圧巻のボリューム。カステラ生地に抱かれた「漆黒の旋律」


袋から取り出してみると、まずその重量感に驚かされます。 「!!……素晴らしい。手に持っただけで伝わる、このずっしりとした手応え。これは食べ応えがありそうだぞ」
カステラ生地の間には、隙間なくぎっしりと小豆こしあんが詰め込まれています。その名の通り、断面に見える「の」の字のバランスが実に美しく、職人の丁寧な仕事ぶりが伺えます。自家炊きにこだわったという餡が、口の中でどのような物語を紡いでくれるのか。おっさんは、期待を込めてその一切れを手に取りました。
実食!鼻腔を突き抜ける「ゆず」の先制攻撃

いざ、大きく一口。 その瞬間、おっさんの予想を遥かに上回る衝撃が走りました。 「!!……なんだこの香りの強さは! ゆずの風味が、文字通り『主役』として躍り出てきたぞ」
正直、食べる前は「ほんのり香る程度だろう」と高を括っていました。しかし、実際には香り付けのレベルを遥かに超越した、鮮烈なゆずの風味が口いっぱいに広がります。
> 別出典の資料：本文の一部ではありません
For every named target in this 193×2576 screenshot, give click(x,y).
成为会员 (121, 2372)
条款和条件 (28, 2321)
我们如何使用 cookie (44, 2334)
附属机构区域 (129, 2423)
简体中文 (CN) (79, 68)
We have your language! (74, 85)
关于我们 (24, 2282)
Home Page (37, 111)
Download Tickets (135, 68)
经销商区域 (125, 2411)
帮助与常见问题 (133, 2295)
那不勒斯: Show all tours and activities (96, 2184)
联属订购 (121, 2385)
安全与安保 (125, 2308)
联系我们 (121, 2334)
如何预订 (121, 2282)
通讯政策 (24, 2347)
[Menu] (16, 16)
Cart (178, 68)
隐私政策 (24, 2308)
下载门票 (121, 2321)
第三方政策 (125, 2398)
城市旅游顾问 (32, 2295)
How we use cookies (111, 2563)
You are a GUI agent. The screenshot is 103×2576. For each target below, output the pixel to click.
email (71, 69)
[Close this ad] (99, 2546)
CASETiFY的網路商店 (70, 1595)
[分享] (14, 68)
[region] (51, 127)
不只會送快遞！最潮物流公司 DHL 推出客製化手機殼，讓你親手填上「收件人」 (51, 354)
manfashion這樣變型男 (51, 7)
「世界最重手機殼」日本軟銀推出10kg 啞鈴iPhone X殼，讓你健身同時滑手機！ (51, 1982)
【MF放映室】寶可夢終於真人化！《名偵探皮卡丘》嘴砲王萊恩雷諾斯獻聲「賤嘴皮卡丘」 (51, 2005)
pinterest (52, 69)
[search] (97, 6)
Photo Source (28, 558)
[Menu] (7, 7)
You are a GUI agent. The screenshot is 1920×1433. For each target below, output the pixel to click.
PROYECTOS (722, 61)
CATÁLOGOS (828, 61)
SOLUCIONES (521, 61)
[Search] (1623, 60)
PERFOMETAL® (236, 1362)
「……ほう。なるほど。小豆こしあんの上品な甘さを、ゆずの爽やかな酸味と香りがグイグイと引っ張っていく。この力強さこそが、あわしま堂流のタルトなんだな」
ふんわりカステラの包容力。重さを感じさせない「食感の魔法」
これほどまでに濃厚な餡を支えているのが、外側のカステラ生地です。 「!!……この生地、驚くほどふんわりとしていて口当たりが優しいな。たっぷり入った餡の重さを、見事に中和してくれているじゃないか」
もし生地がパサついていたり、重すぎたりすれば、このボリューム感は途中で飽きが来てしまったかもしれません。しかし、この「ふわふわ食感」があるおかげで、一口、また一口と、心地よいペースで食べ進めることができます。餡の滑らかさと生地の柔らかさが一体となり、喉を通り抜ける瞬間の多幸感は、まさに和菓子の醍醐味と言えるでしょう。
評価の分かれ道。ゆずの個性をどう捉えるか
あまりのインパクトに、おっさんはあえて率直な感想を付け加えます。
「……ふむ。正直に言えば、ゆずの風味が強すぎて、こしあん本来の風味が少し負けてしまっている感は否めない。だが、それが悪いわけではないんだ」
ゆずの香りが大好きな人にとっては、これほど癒やされる口当たりはないでしょう。一方で、純粋に「あんこ」の味だけを堪能したい人には、この香りの強さは少々刺激的に映るかもしれません。 「!!……だが、この潔いまでの味付けこそが、このタルトのアイデンティティだな。ゆずが苦手でなければ、この爽快な後味は間違いなくクセになるぞ」
日常のティータイムを彩る、あわしま堂の「和の真心」
期待を裏切らないボリューム、そして期待を遥かに超えてきたゆずの存在感。 「……ふむ。これは緑茶はもちろん、意外とコーヒーにも合う、懐の深い和菓子だな」
あわしま堂さんが、自家炊き餡に込めた情熱。ゆずの香りに癒やされ、小豆の甘みに満たされる。おっさんの午後のひとときは、この一切れのタルトによって、一瞬にして四国の風を感じる贅沢な時間に変わりました。
「!!……あわしま堂さん、素晴らしい和のひとときをありがとう。このゆずの余韻、おっさんの心にしっかりと刻ませてもらうぞ」 おっさんは、空になったお皿に残る僅かなゆずの香りを楽しみながら、次なる「こだわりの和菓子」を求めて、再びスーパーの棚へ想いを馳せるのでした。